Now that President Bush has signed a tough measure to reform accounting practices and make outright corporate fraud easier to detect and punish, on to subtler but still necessary stuff. To reassure investors both big and small that what they see is what they get, the distortions caused by overuse of stock options must be eliminated. The stock exchanges are starting to do it, as are a few companies.

Stock options, when properly focused, can put management and workers in tune with shareholders' wishes by sharing some of the wealth created when the stock price rises. High-tech companies with limited cash use options to attract and keep employees; big companies use them as incentives for executives and workers facing tough economic swings and increased competition.

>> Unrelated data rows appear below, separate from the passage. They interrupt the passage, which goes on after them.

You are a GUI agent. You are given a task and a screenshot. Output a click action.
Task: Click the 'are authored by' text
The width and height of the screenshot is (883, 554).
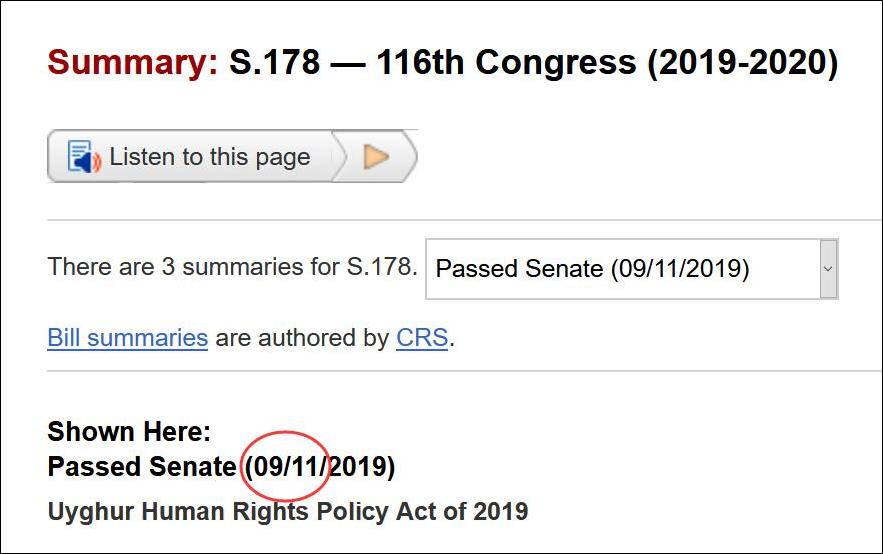[x=301, y=338]
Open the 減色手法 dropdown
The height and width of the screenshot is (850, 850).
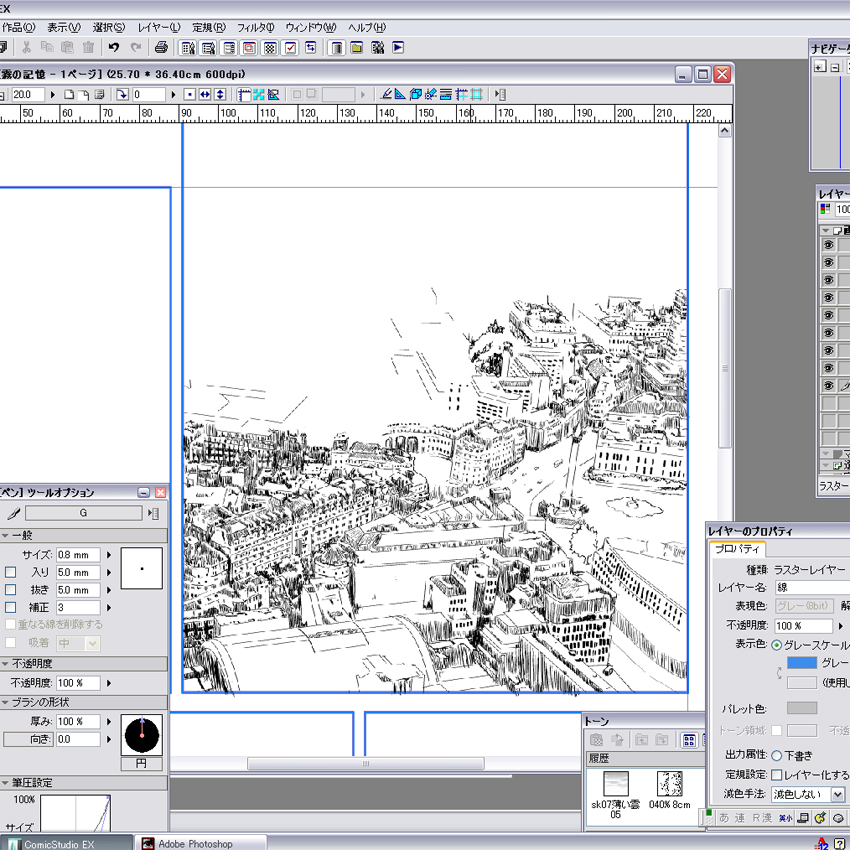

But options also generate abuses when executives twist quarterly profit figures to drive up the stock price and thus the value of their options, which are usually an offer to sell them shares at a set price after a certain date.

The New York Stock Exchange is heading toward adoption Thursday of a requirement that member companies submit stock option plans to shareholder votes. It's an important step because executive pay packages too often are designed by corporate boards that take their marching orders from the very executives who stand to benefit.

The stock exchange also wants member companies to provide shareholders with clearer explanations about the possible costs associated with stock option programs. But one step beyond these measures is needed.

The NYSE should demand that companies treat stock option plans as expenses. That would give shareholders another reason to believe that they're getting honest corporate earnings statements, because option packages can have a considerable effect on profit. Merrill Lynch has reported that earnings at the nation's 500 largest publicly traded companies would have dropped by 21% during 2001 had options been counted as expenses.

TIAA-CREF, which manages more than $274 billion in assets for school and university employees, is one of the nation's biggest institutional investors. It recently urged top executives at 1,754 publicly traded companies to begin voluntarily expensing options. Those investors who went along with bloated option plans when rising stock prices buoyed their own shares should start insisting that plans reward executives for sustained excellence.

Forward-thinking companies already are acting on the steady nagging of respected mega-investor Warren Buffett. Coca-Cola Co. and Washington Post Co., two that count Buffett as an investor, have taken the lead. More companies should join in--or risk more regulation.